:: Exercise materials ::
■ ■ ■ ■ ■

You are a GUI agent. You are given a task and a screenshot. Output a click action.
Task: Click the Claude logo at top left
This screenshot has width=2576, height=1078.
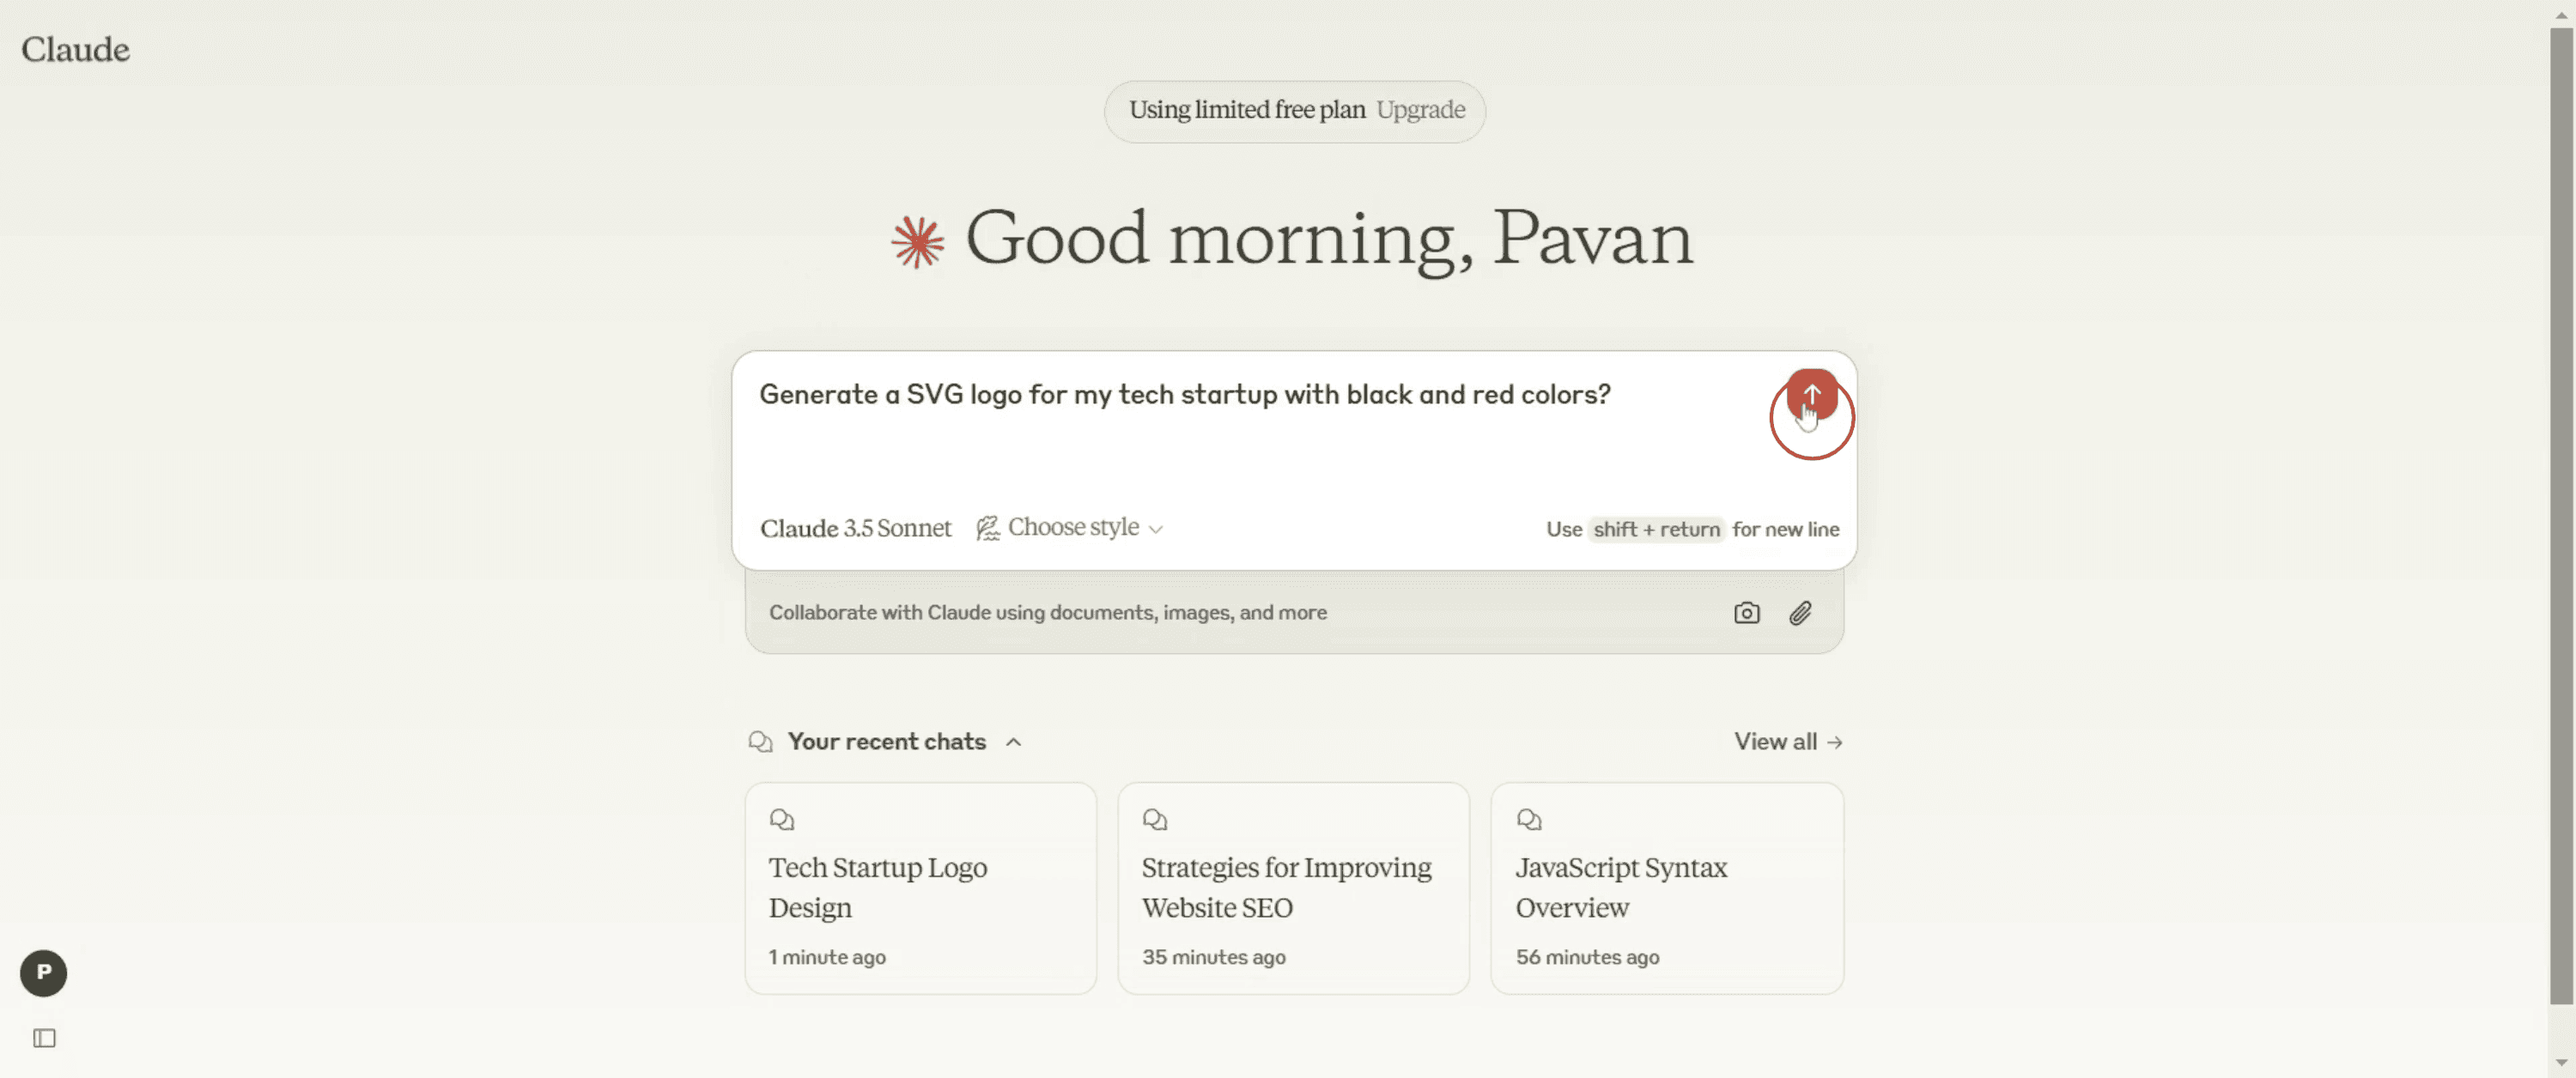76,49
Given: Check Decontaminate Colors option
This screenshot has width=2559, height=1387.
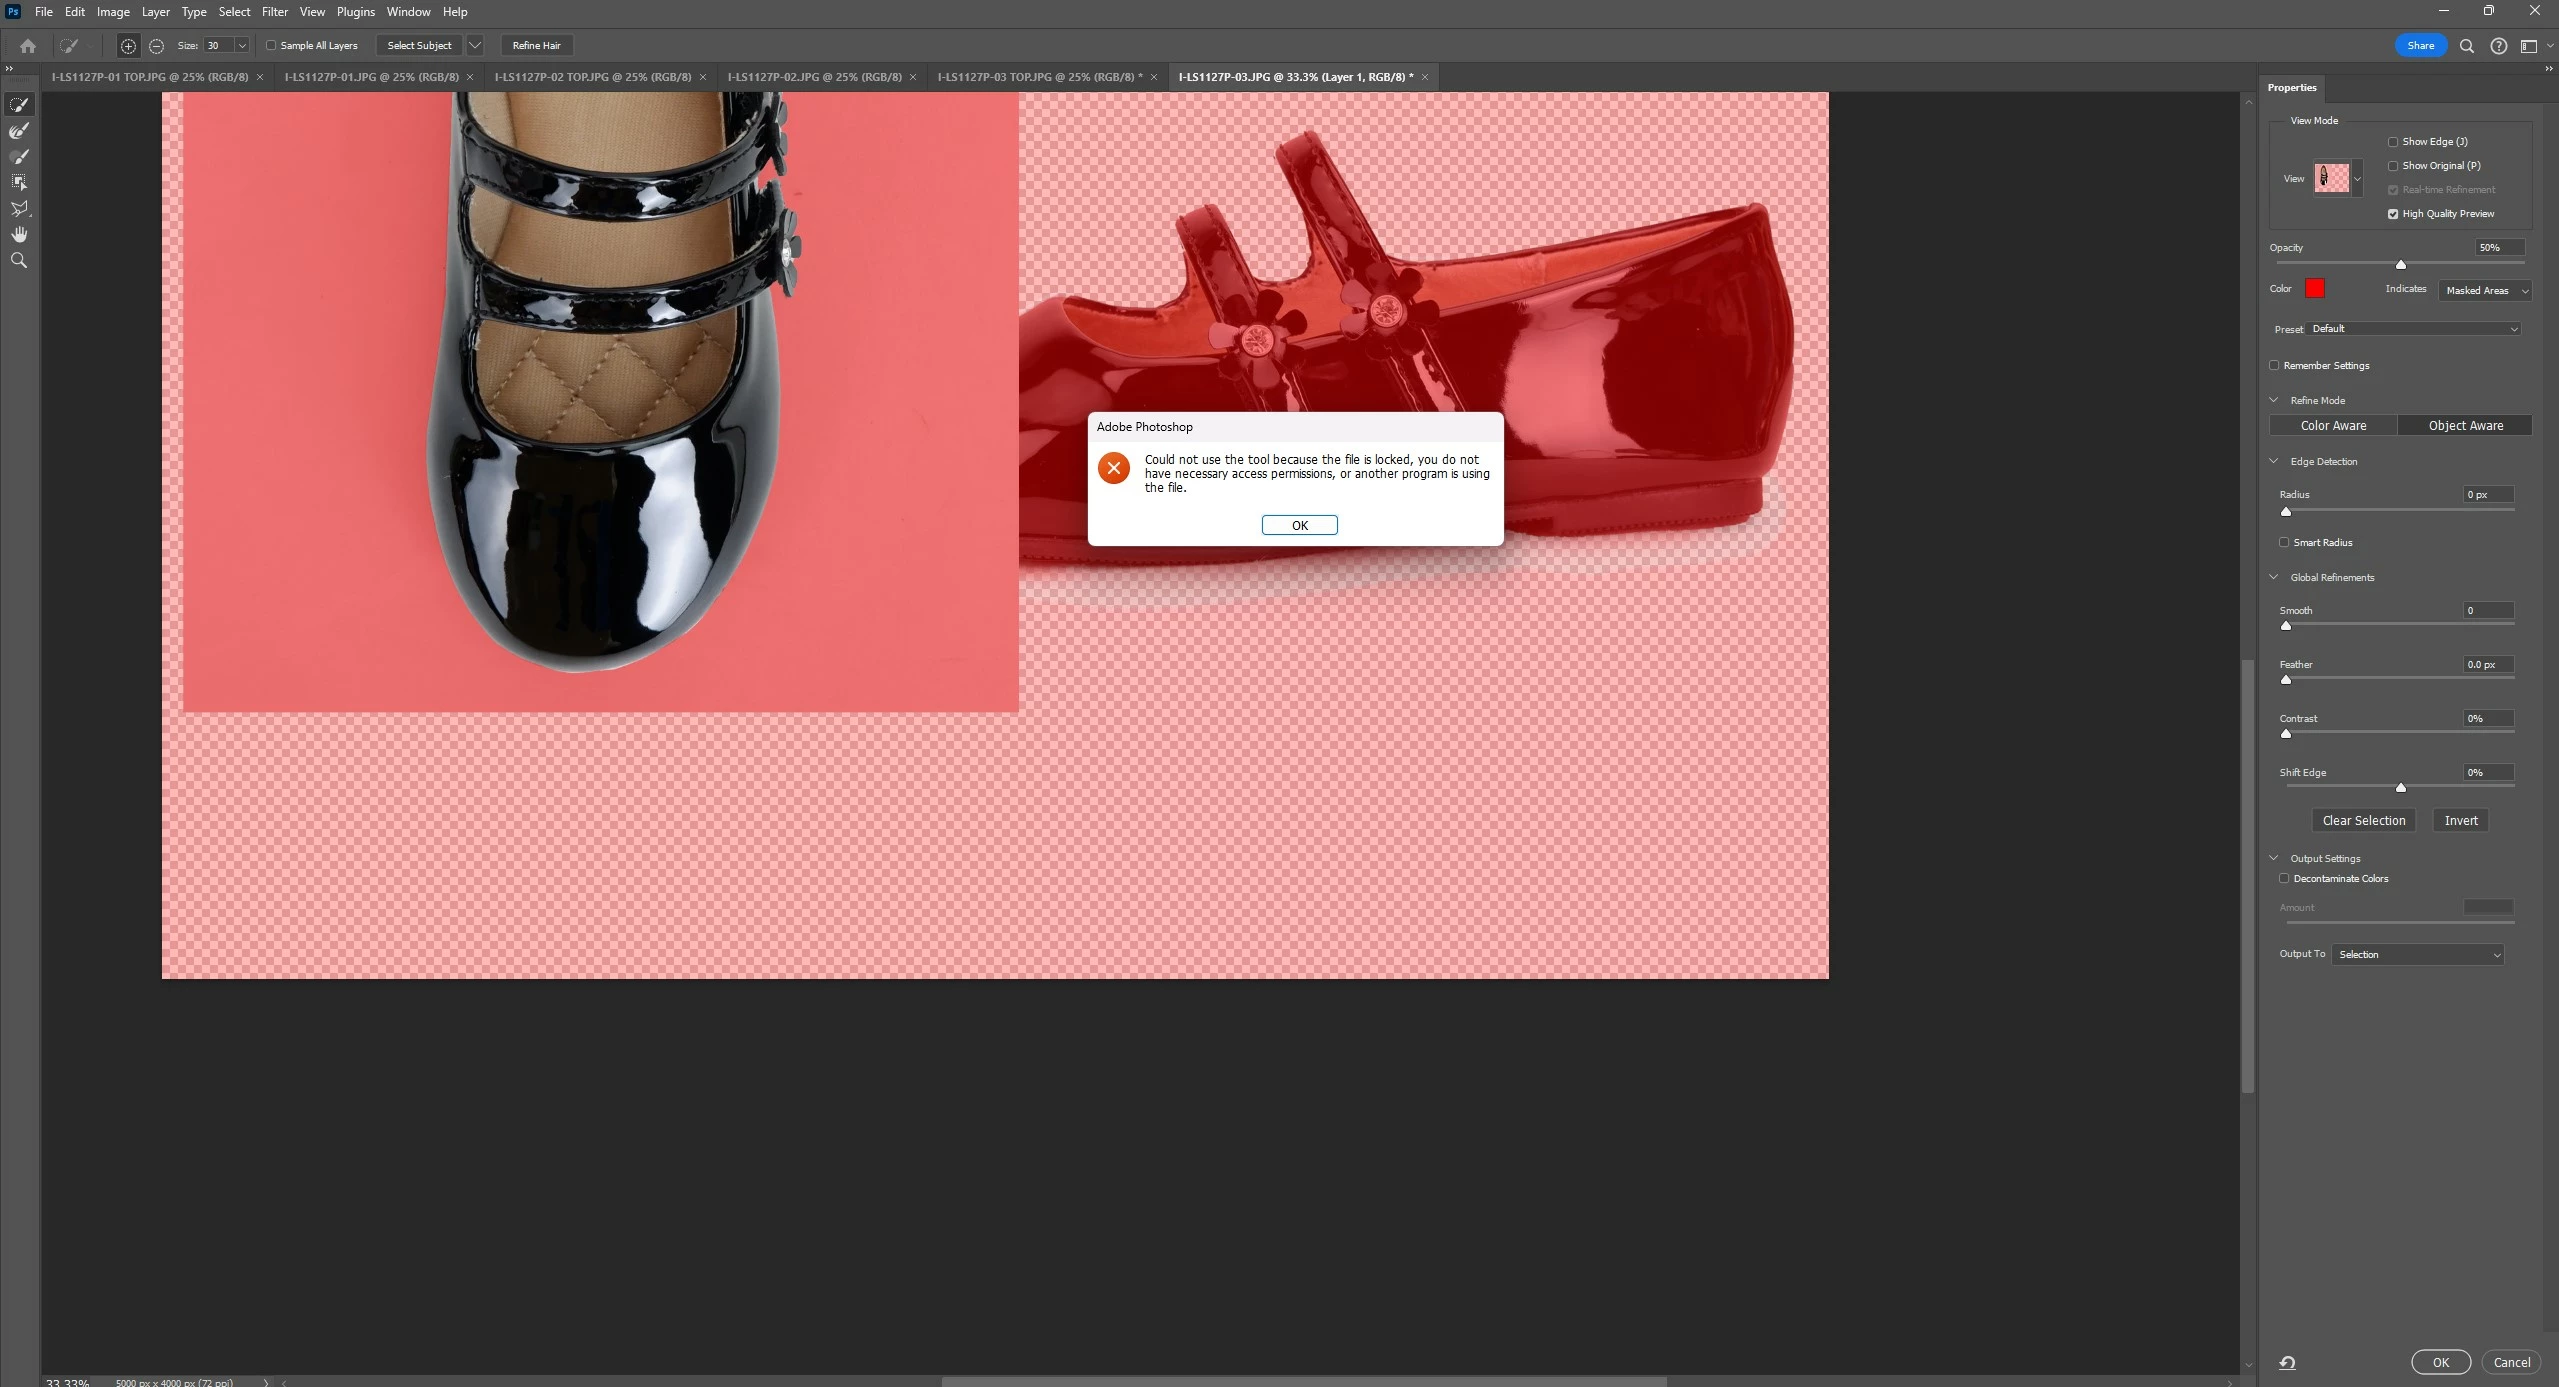Looking at the screenshot, I should 2284,879.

■ ■ ■ ■ ■

:: Task brief ::
Nothing in the entries above should change when they are printed again, except that the pictures are dropped.

:: Answer space ::
You are a GUI agent. You are given a task and a screenshot. Output a click action.
Task: Click the Claude logo at top left
This screenshot has width=2576, height=1078.
76,49
Given: Check Decontaminate Colors option
This screenshot has width=2559, height=1387.
Looking at the screenshot, I should 2284,879.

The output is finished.